Color in combination with texture are two powerful tools to bring a work of art to life. They draw the viewer in and can either have calming or overly lively effects. Granted, each and every one of us are affected differently by art. Nevertheless, there are certain physiological responses we all have – if only subconsciously – to works of art that were purposefully created with different artistic means.

Texture is especially important when it comes to evoking emotions and feelings. Smooth and rough surfaces can either have an active or even soothing effect – when either physically touched or visually perceived. Because of that, images can be alive and greatly play with our minds. If we let ourselves be drawn in by them and let go of our own limitations, we can feel and experience the true impact they have on our minds and souls.

Texture Breathing Life into Artwork

We find sensual joy in visual art. Without texture, different surfaces would not exist. The latter, in return, plays a huge part in our visual enjoyment of a painting, photograph, or installation, for instance. Moreover, texture gives an image its dimension. It defines whether we perceive an artwork as two-, three- or even four-dimensional. Texture breathes life into art.

Perfect Imperfect

What do you see? – Los Angeles, CA, USA

Look at the photograph above. Pause for a moment. Are you entering an arcade with a million stars on the sky? Or a room that is an illusion of reality? Some see a modernized half a trunk of a tree with its overhanging crown as a hyper-real illustration. At its end, the orange sky symbolizes an imaginary sunset. What do you see?

The photograph presents us with different layers of visual texture that, in combination with a pop of orange, keeps our minds occupied. Within a lively, dotted, cooling blue three-dimensional layer, the orange provides stability for the beholder. Yet, it allows him to be alert. Therefore, it isn’t necessarily calming. It helps our eyes to rest for a moment, before flickering wide open again and getting lost in the moving parts in the upper half of the photograph. Let us be moved by this image, its dotted texture and various levels of depth.

Dimensional Perception

Texture helps to jump through dimensions; from two- to three-dimensional perception. It is an abstract work of art you have to allow yourself to get lost in. Move with the lines of the image. The thin blue line that might represent the rail of a glass barrier creates a two-dimensional effect in the lower part of the photograph.
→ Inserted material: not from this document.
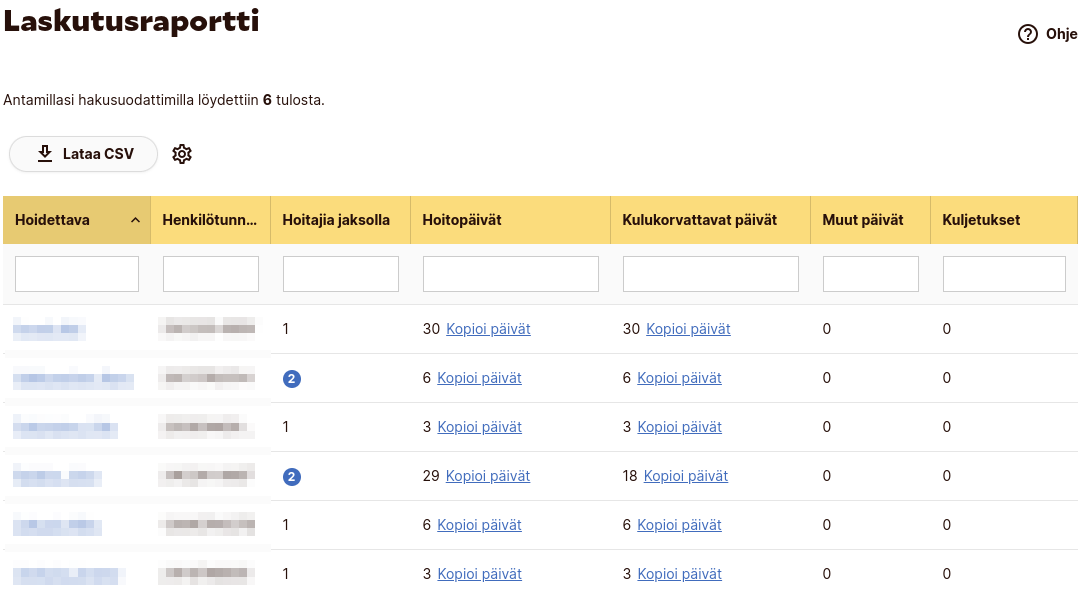Screen dimensions: 1082x614
Task: Click the Muut päivät filter input
Action: [870, 273]
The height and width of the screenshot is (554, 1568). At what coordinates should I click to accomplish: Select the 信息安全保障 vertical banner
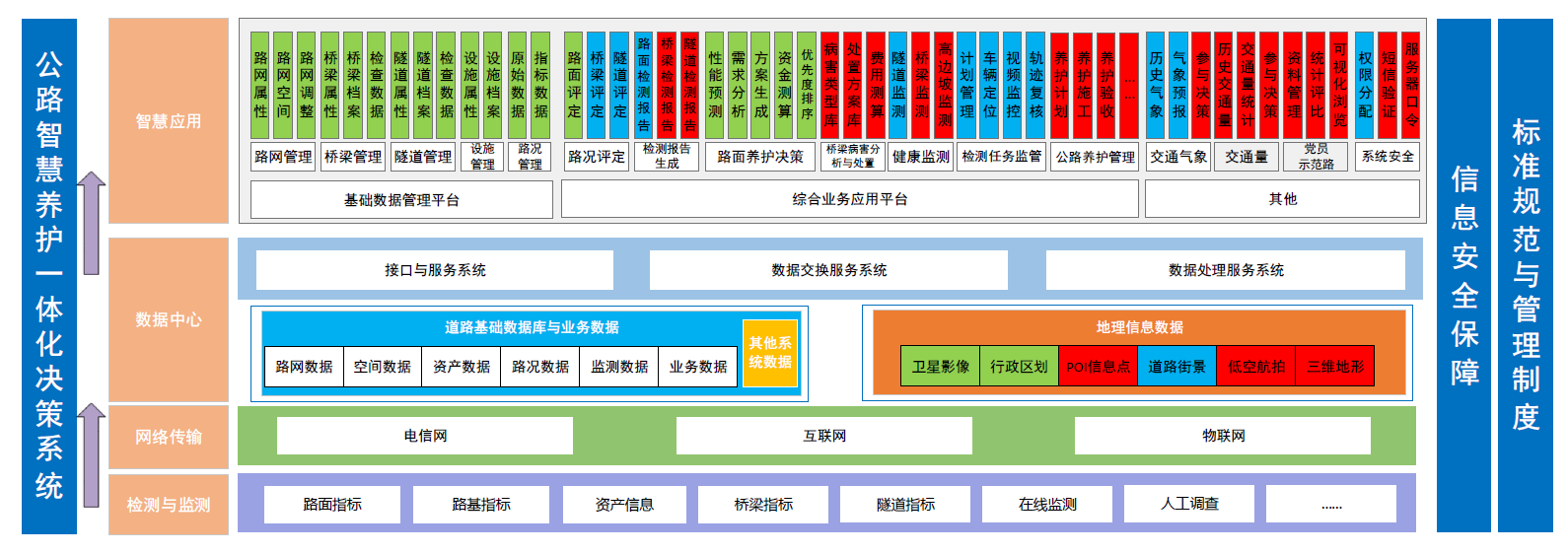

This part exudes more calm and quietness.

Please note that the image above, “Perfect Imperfect”, is part of the Abstract Portfolio and only available upon request. 

Vivid Interplay Between Color and Texture

Blue-White Lines Art

A photographic capture of blue and white lined steel texture “City Walk” – Los Angeles, CA, USA

The interplay of color and texture are powerful. They lead to a living work of art that seems more graspable. Here, the vertical light blue dotted lines are forming structure that “City Walk” and two barely noticeably curved vertical lines above the words are slightly disrupting.

The eye is moving left and right; the fine lines against the cooling blue lead to a vivid display. Reading “City Walk” and looking at those vertical lines might remind us of the street layout in U.S. cities. Only the horizontal roads seem to be missing. Lines provide clarity. In this case, however, not necessarily focus. The eye is dancing back and force between the deep blue and white, here and there resting on the highlighted “City Walk” sign in the middle. The seemingly structured pattern begins to sway. As the eyes get hot from moving, the color blue, however, soothes our bodies. We somehow cool down. It has a refreshing effect.

Maybe this is the perfect way to put this photographic blue art into words:

Whenever I feel blue, I start breathing again. – L. Frank Baum

And this is exactly what the color blue does: making us feel energized; alive; breathing in the artistic way of life. Because really, art is everywhere. You just have to allow your mind to see it.